Reproduce the text of the records below verbatim, line by line, omitting the pictures.

###

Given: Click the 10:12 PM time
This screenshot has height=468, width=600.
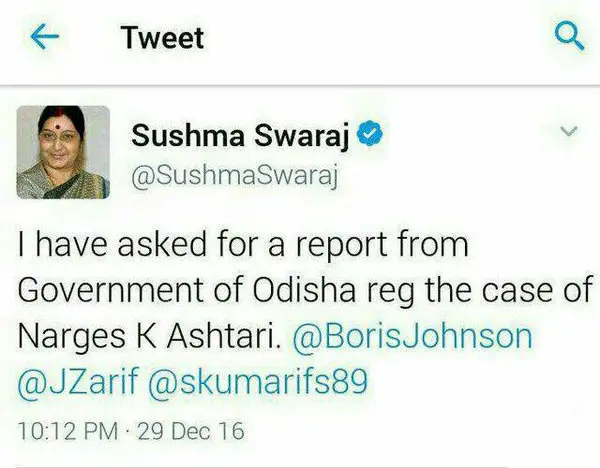Looking at the screenshot, I should coord(68,431).
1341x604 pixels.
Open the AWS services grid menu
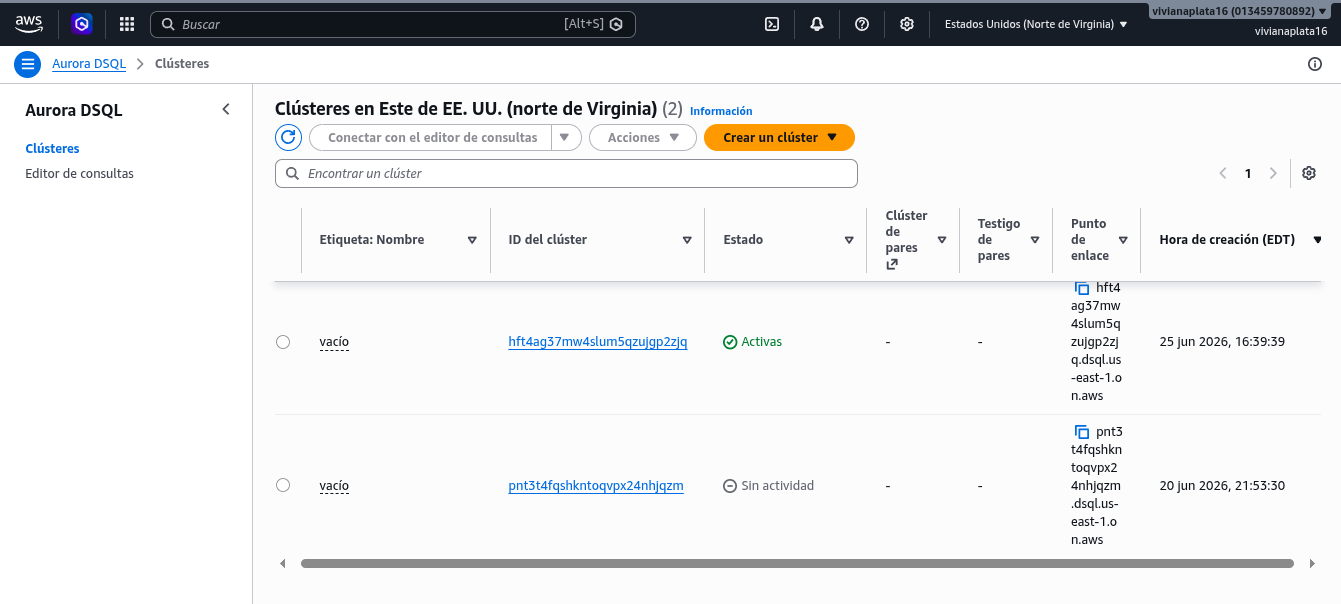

###

== Exercise answer ==
Given: Click the 10:12 PM time
This screenshot has height=468, width=600.
Looking at the screenshot, I should coord(68,431).
1341x604 pixels.
Open the AWS services grid menu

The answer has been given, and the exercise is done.